REQUIREMENTS:
Copy the records below word for word, beginning at their first line and stopping after the line that contains "(x=1774, y=52)".

------ DATA SUPPLIED

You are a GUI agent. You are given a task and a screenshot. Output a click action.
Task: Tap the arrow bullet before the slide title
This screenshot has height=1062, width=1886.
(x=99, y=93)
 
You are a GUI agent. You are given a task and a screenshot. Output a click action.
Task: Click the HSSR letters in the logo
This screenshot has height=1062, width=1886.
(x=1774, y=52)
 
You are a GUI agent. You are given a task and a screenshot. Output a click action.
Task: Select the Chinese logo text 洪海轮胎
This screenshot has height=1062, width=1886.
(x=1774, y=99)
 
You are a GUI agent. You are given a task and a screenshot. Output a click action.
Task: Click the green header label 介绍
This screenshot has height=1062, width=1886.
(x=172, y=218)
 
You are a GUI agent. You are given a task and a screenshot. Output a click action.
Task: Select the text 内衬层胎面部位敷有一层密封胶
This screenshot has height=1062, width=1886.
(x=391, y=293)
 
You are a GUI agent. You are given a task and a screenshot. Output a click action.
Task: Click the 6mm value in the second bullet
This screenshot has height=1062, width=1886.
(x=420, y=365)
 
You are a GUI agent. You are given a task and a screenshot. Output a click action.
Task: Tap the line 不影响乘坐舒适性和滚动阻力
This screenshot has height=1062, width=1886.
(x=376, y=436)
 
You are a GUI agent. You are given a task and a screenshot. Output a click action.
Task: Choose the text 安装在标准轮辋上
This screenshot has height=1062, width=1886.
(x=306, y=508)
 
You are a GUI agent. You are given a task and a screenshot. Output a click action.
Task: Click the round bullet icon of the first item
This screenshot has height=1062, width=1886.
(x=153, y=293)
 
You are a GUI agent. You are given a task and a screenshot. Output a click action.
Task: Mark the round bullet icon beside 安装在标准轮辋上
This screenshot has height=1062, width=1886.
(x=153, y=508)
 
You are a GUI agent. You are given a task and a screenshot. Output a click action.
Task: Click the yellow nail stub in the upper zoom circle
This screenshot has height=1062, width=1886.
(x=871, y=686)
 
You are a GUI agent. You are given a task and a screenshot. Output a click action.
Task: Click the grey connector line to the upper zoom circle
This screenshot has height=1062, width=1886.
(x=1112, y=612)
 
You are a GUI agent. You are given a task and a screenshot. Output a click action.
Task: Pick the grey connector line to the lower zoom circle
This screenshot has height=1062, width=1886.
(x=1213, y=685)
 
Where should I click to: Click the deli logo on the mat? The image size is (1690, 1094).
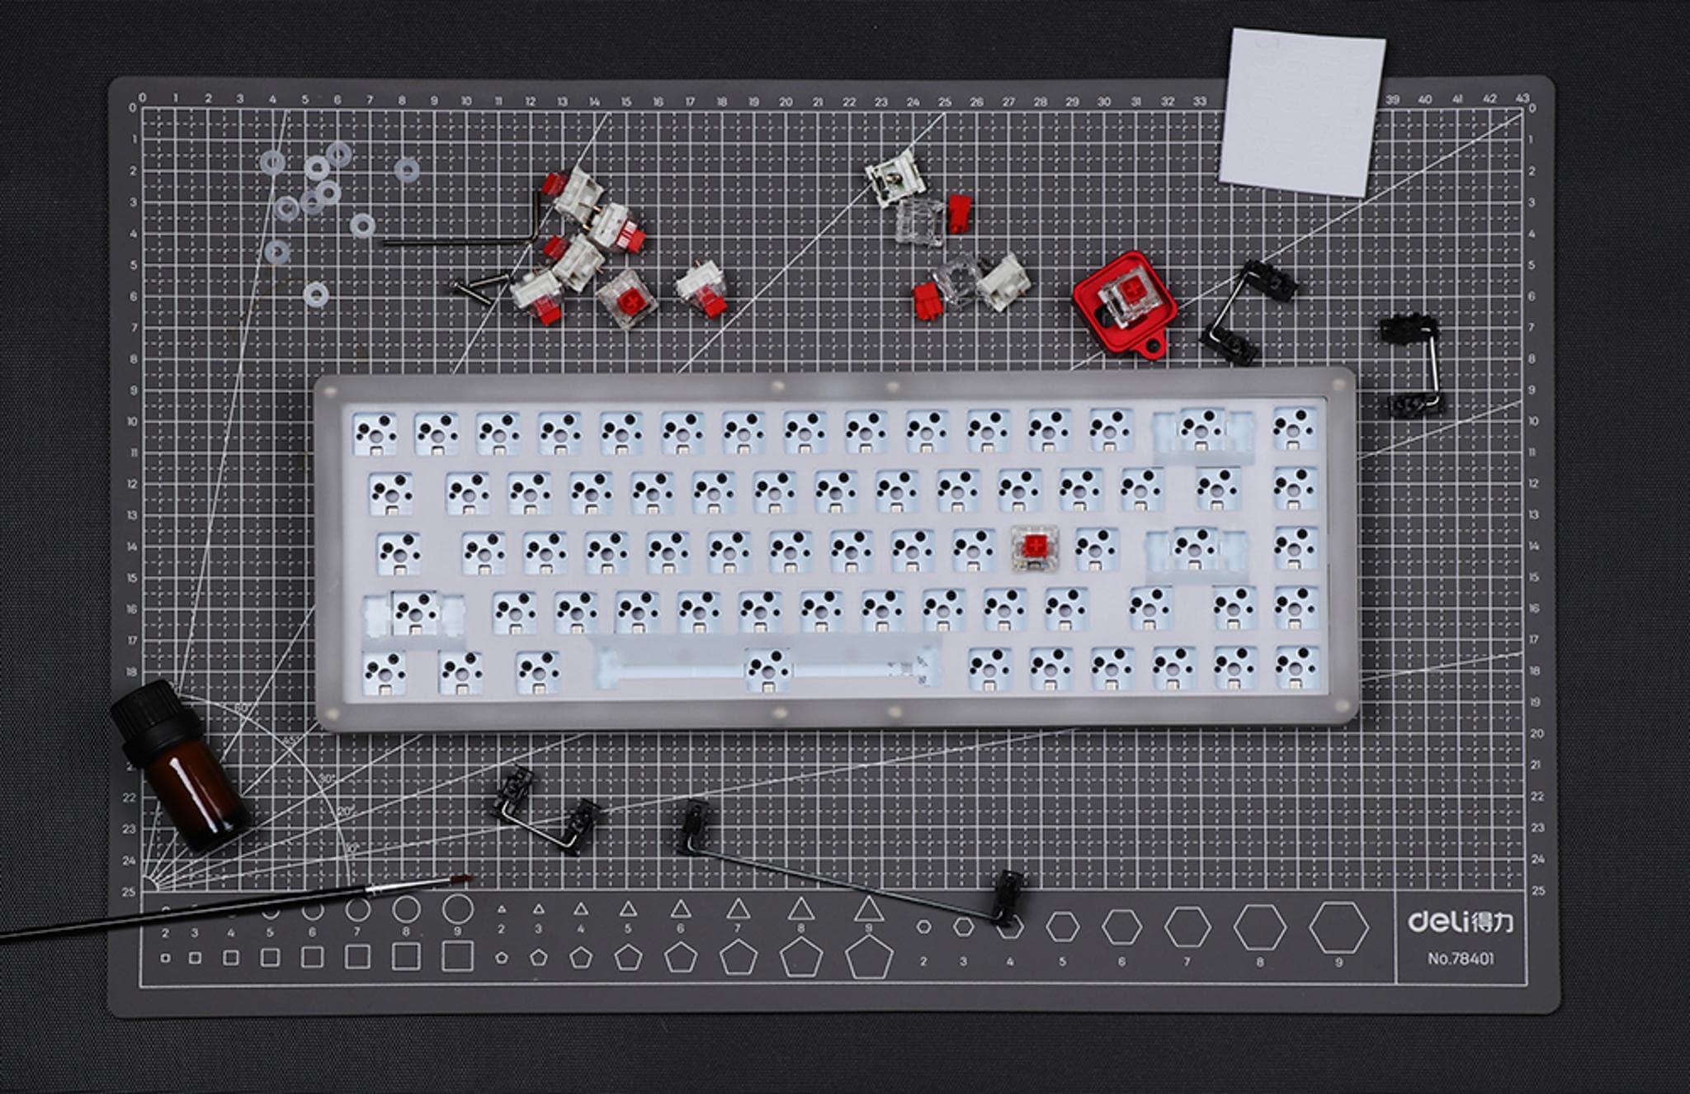pyautogui.click(x=1460, y=921)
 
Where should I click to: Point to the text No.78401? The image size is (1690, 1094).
pyautogui.click(x=1460, y=959)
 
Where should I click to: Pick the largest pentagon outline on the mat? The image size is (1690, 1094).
pyautogui.click(x=868, y=959)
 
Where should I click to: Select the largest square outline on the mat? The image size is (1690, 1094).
pyautogui.click(x=457, y=956)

------------

ANSWER IN FULL:
You are a GUI agent. You are given a task and a screenshot. Output a click action.
Task: Tap the arrow bullet before the slide title
This screenshot has height=1062, width=1886.
(x=99, y=93)
 
You are a GUI agent. You are given a task and a screenshot. Output a click action.
Task: Click the HSSR letters in the logo
This screenshot has height=1062, width=1886.
(x=1774, y=52)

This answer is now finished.